Stored data entries
※ ※ ※

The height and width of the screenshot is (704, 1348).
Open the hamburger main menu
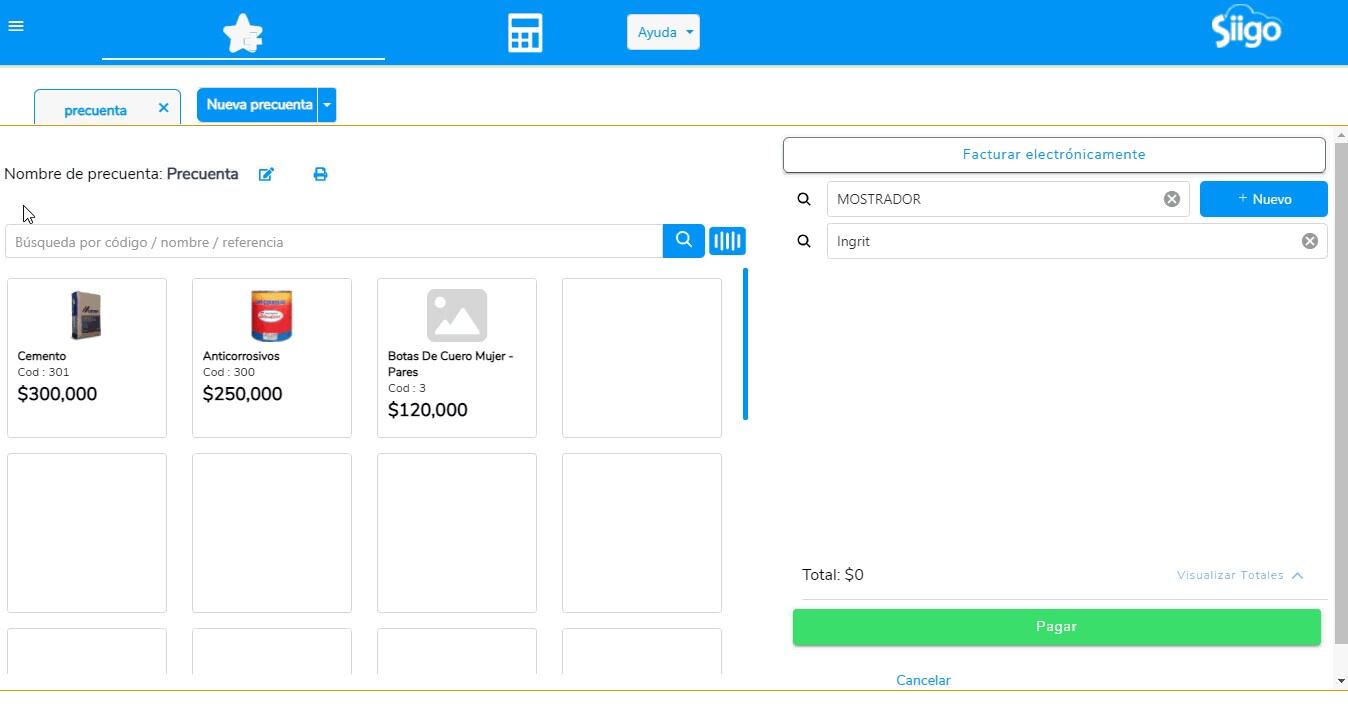16,26
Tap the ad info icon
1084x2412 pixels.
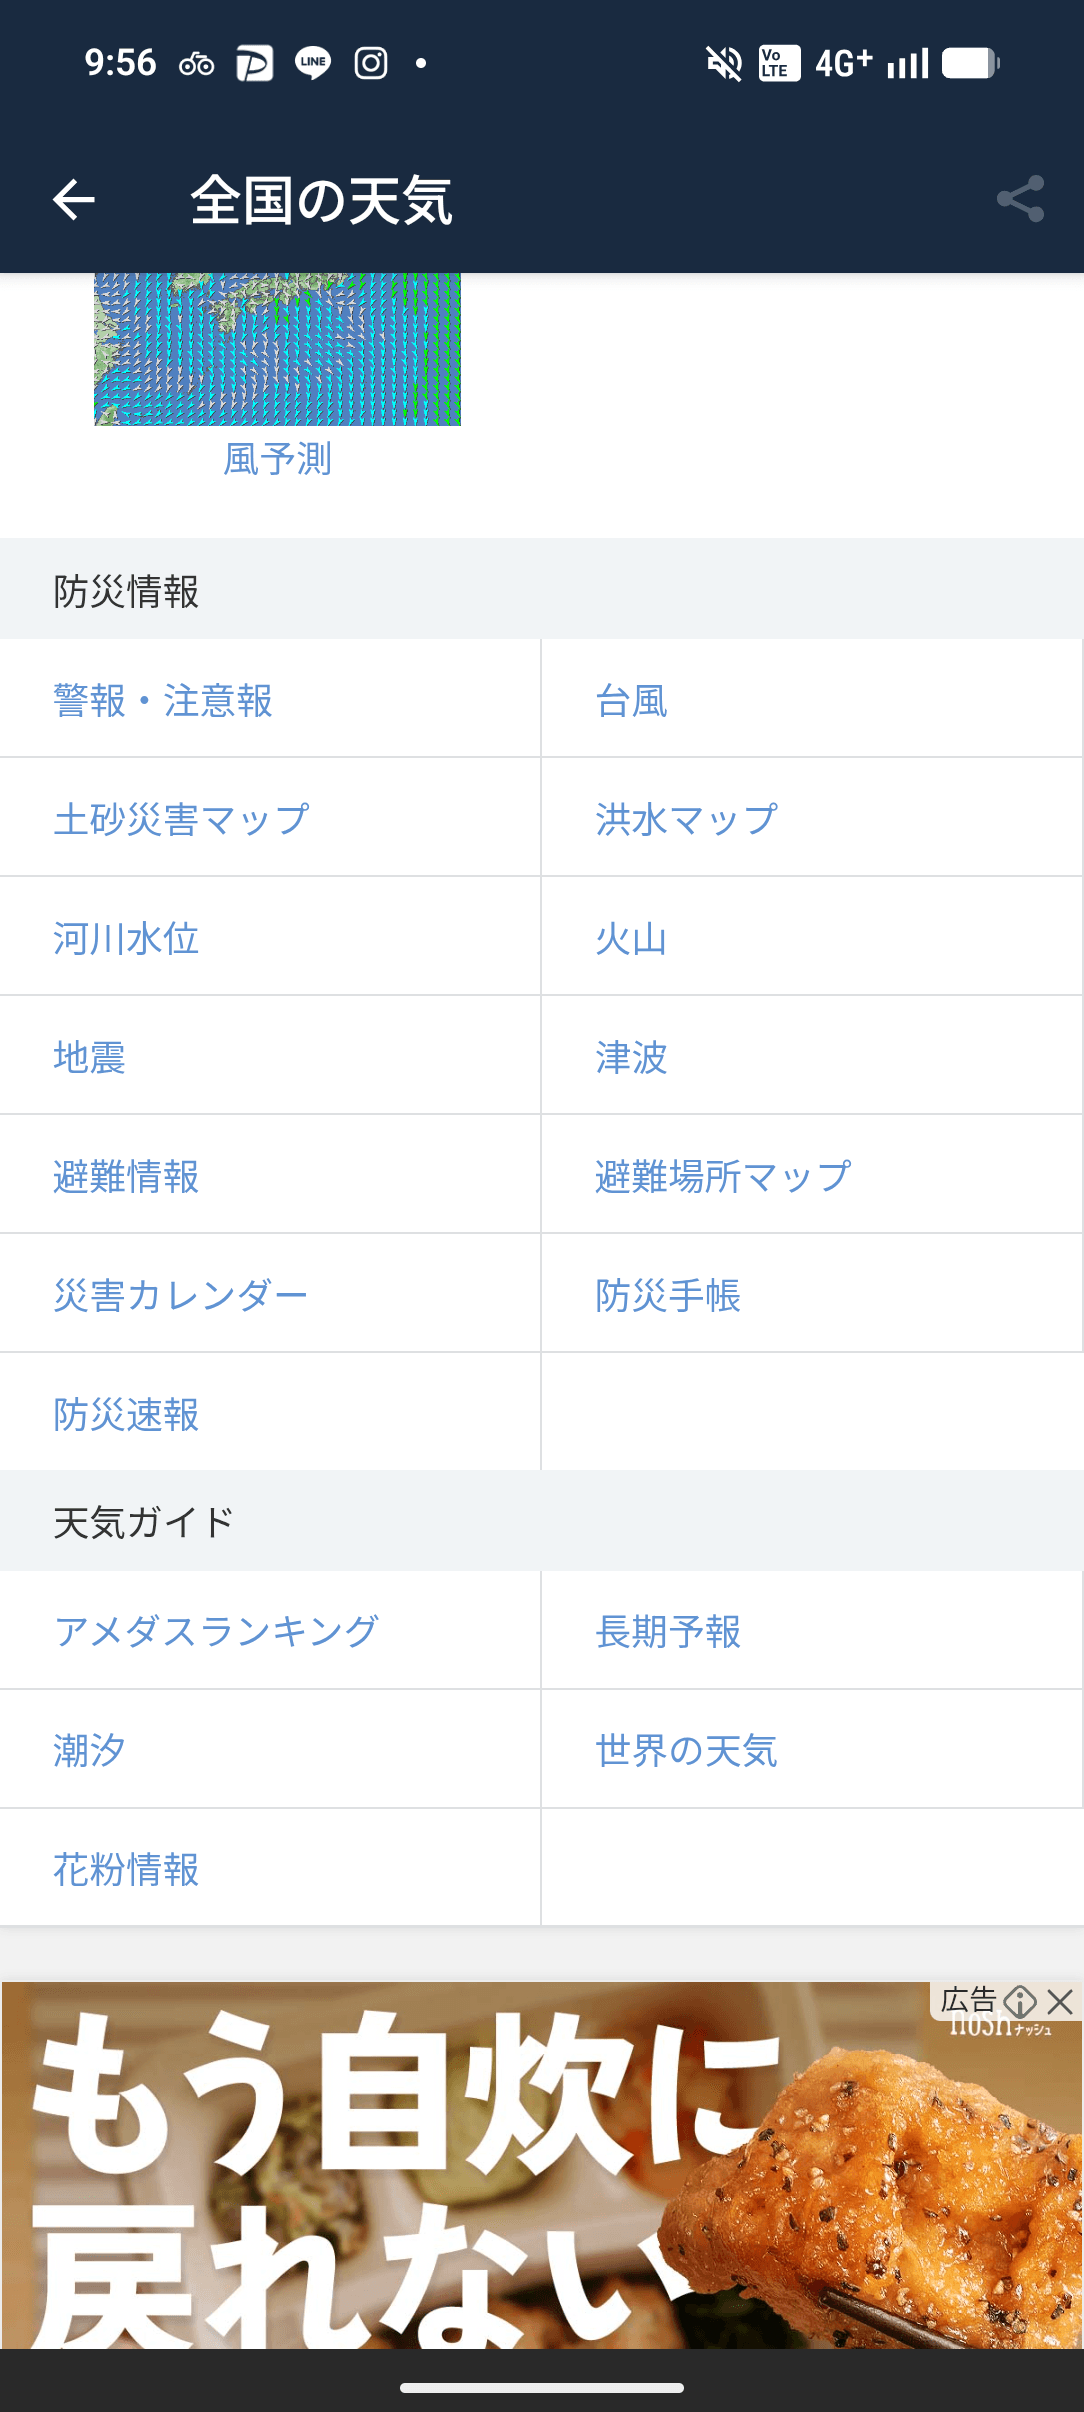[x=1020, y=2002]
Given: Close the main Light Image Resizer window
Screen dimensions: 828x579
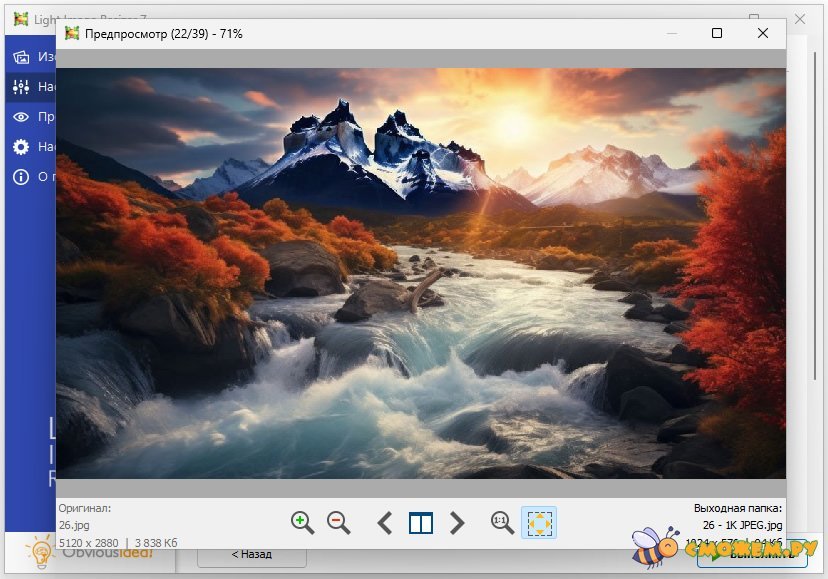Looking at the screenshot, I should coord(800,18).
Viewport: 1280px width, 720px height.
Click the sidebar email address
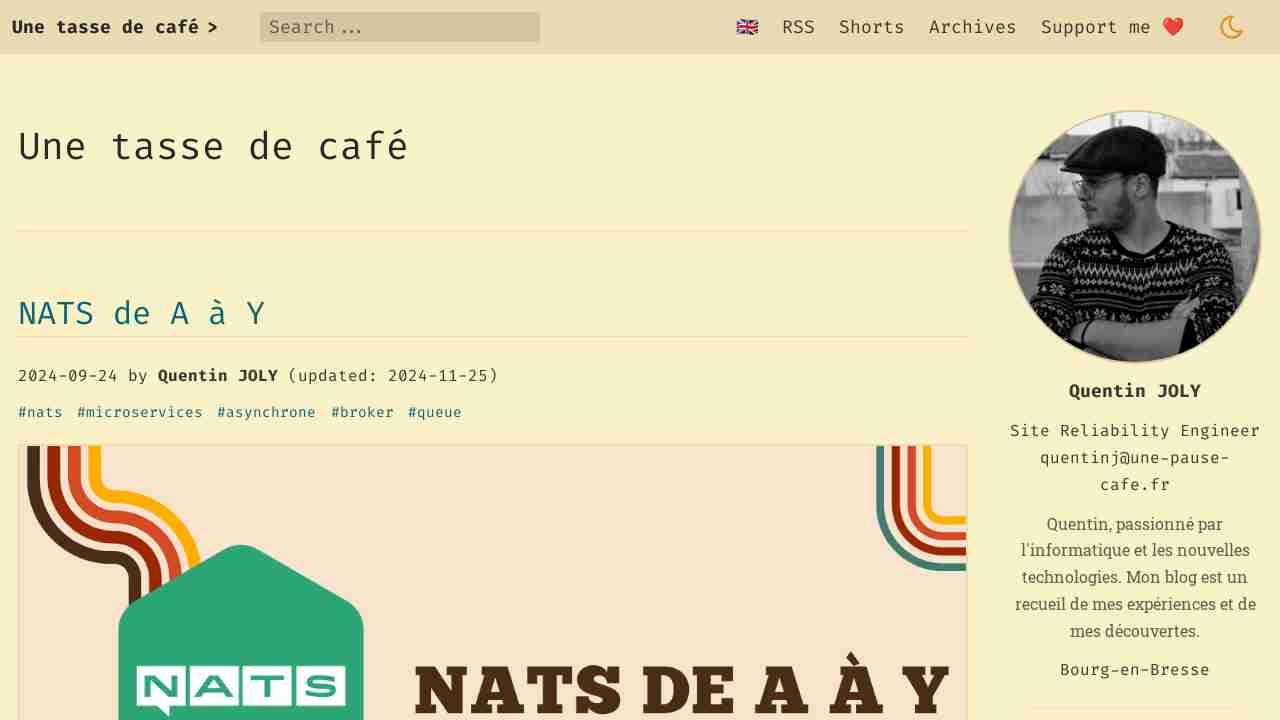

※ ※ ※

▶ [What is required]: Could you give the number of lines in the data above that contain the string "width", with no other words?

▶ [Task response]: 2